Maka, telah terjadi perbedaan pendapat ulama tentang status hadits ini. Sebagian ulama mendhaifkannya lantaran kedhaifan yang parah dari ‘Isa bin Maimun di atas, mereka seperti Imam Ibnul Jauzi yang berkata: dhaif Jiddan – sangat lemah. (Al ‘Ilal Mutanahiyah, 2/627, No. 1034), Al Hafizh Ibnu Hajar berkata: sanaduhu dhaif – sanadnya lemah. (Fathul Bari, 9/226). Syaikh Al Albani juga mendhaifkannya. (Dhaiful Jami’ No. 966)

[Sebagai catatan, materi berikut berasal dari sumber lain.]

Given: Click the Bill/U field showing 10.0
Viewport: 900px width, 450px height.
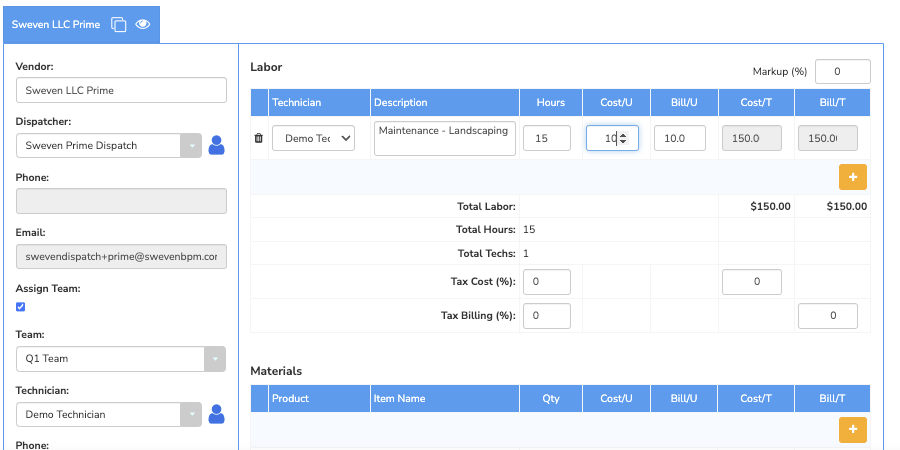Looking at the screenshot, I should coord(680,138).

Ulama lain mengatakan hadits ini hasan, bahkan shahih karena memiliki penguat dari riwayat lainnya. Imam At Tirmidzi menyebutnya hasan gharib. (Sunan At Tirmidzi No. 1089), Imam As Sakhawi mengatakan: “Hadits ini hasan, maka riwayat dari At Tirmidzi kalau pun dhaif, dia memiliki penguat seperti yang diriwayatkan oleh Ibnu Majah dan lainnya.” (Al Maqashid Al Hasanah, Hal. 125)

Imam Al ‘Ajluni menjelaskan dengan panjang:

“… Tetapi hadits ini memiliki berbagai syawahid (penguat), yang membuatnya menjadi hasan lighairih, bahkan shahih, sebagaimana penjelasan berikut. Di antara berbagai riwayat yang menguatkannya adalah apa yang diriwayatkan oleh Ibnu Majah, dan Ibnu Mani’ dari hadits Anas dan ‘Aisyah sebagaimana tertera dalam kitab Al La-aaliy, Al Maqashid, dan lainnya. Juga yang tertera dalam Musnad Ahmad, dari Ibnuz Zubeir bahwa Rasulullah Shallallahu ‘Alaihi wa Sallam bersabda: “Umumkanlah pernikahan”, As Sakhawi menyebutkan dengan lafaz: “Sembunyikanlah khitbah/lamaran”, ini menjadi dasar pihak yang mengatakan batalnya nikah secara sembunyi-sembunyi. Dan, di antara penguatnya juga apa yang diriwayatkan oleh Ibnu Hibban dan Al Hakim, keduanya menshahihkannya, juga Ath Thabarani dan Abu Nu’aim dari Ibnuz Zubeir, juga riwayat Ath Thabarani dari Hibar bin Al Aswad, “Siarkanlah nikah dan umumkanlah”, juga riwayat Ad Dailami dari Ummu Salamah dengan lafaz: “Tampakkanlah nikah dan sembunyikanlah khitbah.”Berkata An Najm, bahwa termasuk penguatnya adalah apa yang diriwayatkan oleh At Tirmidzi –dan dia menghasankannya, An Nasa’i, Ibnu Majah, dan Al Hakim –dan dia menshahihkannya, yaitu riwayat dari Muhammad bin Hathib dengan lafaz: “Pemisah antara halal dan haram dalam pernikahan adalah memukul rebana dan suara.” (Kasyful Khafa, 1/145)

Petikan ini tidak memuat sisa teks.